Although it didn’t complete its mission, Beresheet helped Israel become the seventh country to have a spacecraft orbit the moon.
“We don’t have to be disappointed. We should congratulate ourselves on what we have achieved,” Rivlin said.
Later he added, “Sure we didn’t land exactly like we wanted, but we landed. We are on the moon!”
The control room and its spectators, as well as Rivlin and his guests, sang Israel’s national anthem, “Hatikvah,” together following the crash.
Morris Kahn, the major funder of the SpaceIL project, said afterward that the control room confirmed that the landing had failed.
“Well, we didn’t make it, but we definitely tried,” he said. “I think the achievement of the attempt is really tremendous.”

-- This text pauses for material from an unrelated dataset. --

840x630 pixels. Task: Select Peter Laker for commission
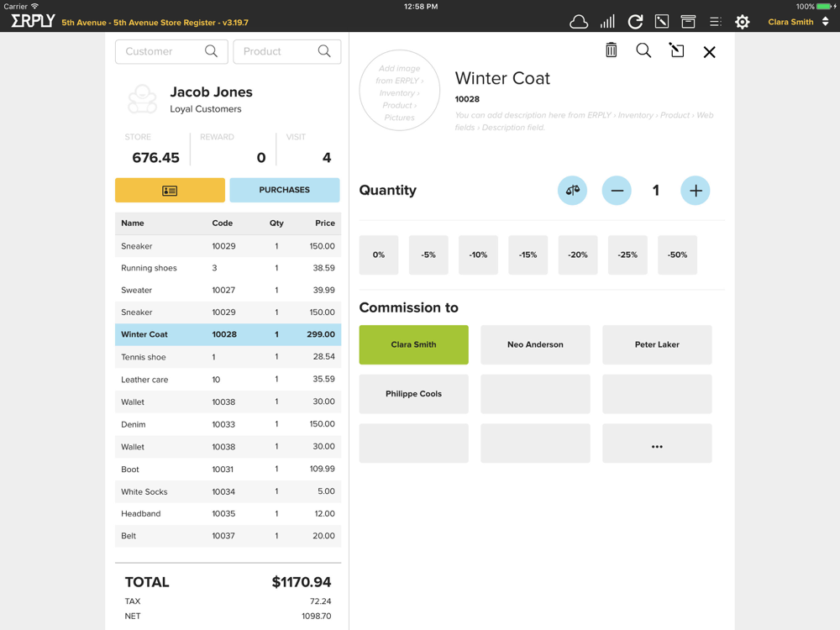(657, 344)
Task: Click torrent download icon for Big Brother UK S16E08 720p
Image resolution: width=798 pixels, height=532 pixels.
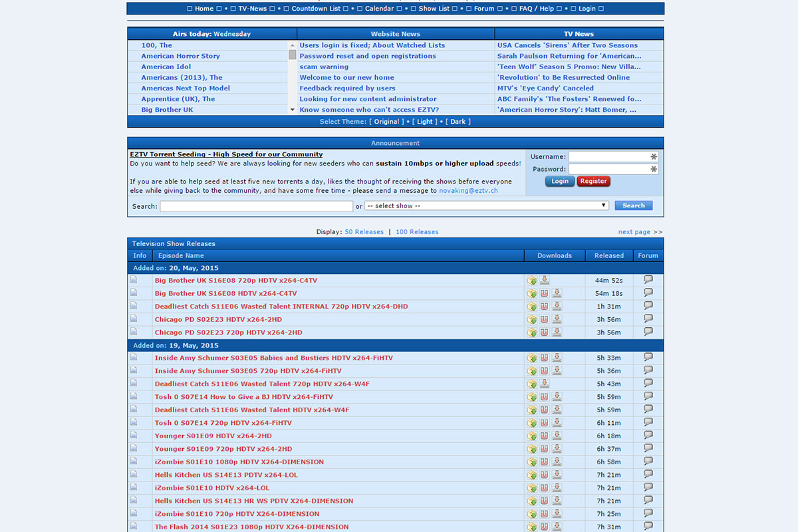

The size of a compact car, the craft weighed about 1,300 pounds at launch, most of which was fuel. It took off from Cape Canaveral, Florida, on Feb. 21 aboard a SpaceX Falcon 9 rocket. It used the gravity of the earth and then the moon to make its way to the lunar surface, traveling over 3.4 million miles in its orbits around the earth and another 1 million around the moon.
The craft’s landing time was listed Thursday on the electronic arrivals timetable board at Ben Gurion International Airport near Tel Aviv alongside other flights.
Netanyahu and his wife, Sara, entered the control room moments before the scheduled landing and greeted the scientists and technicians. They took their seats in the front row of the viewing room outside of the control room. SpaceIL co-founders Yonatan Winetraub, Kfir Damari and Yariv Bash also sat together in the front row.
Before the landing attempt, the SpaceIL team remembered Ilan Ramon, Israel’s first astronaut, who died in 2003 aboard Columbia when the space shuttle exploded during re-entry.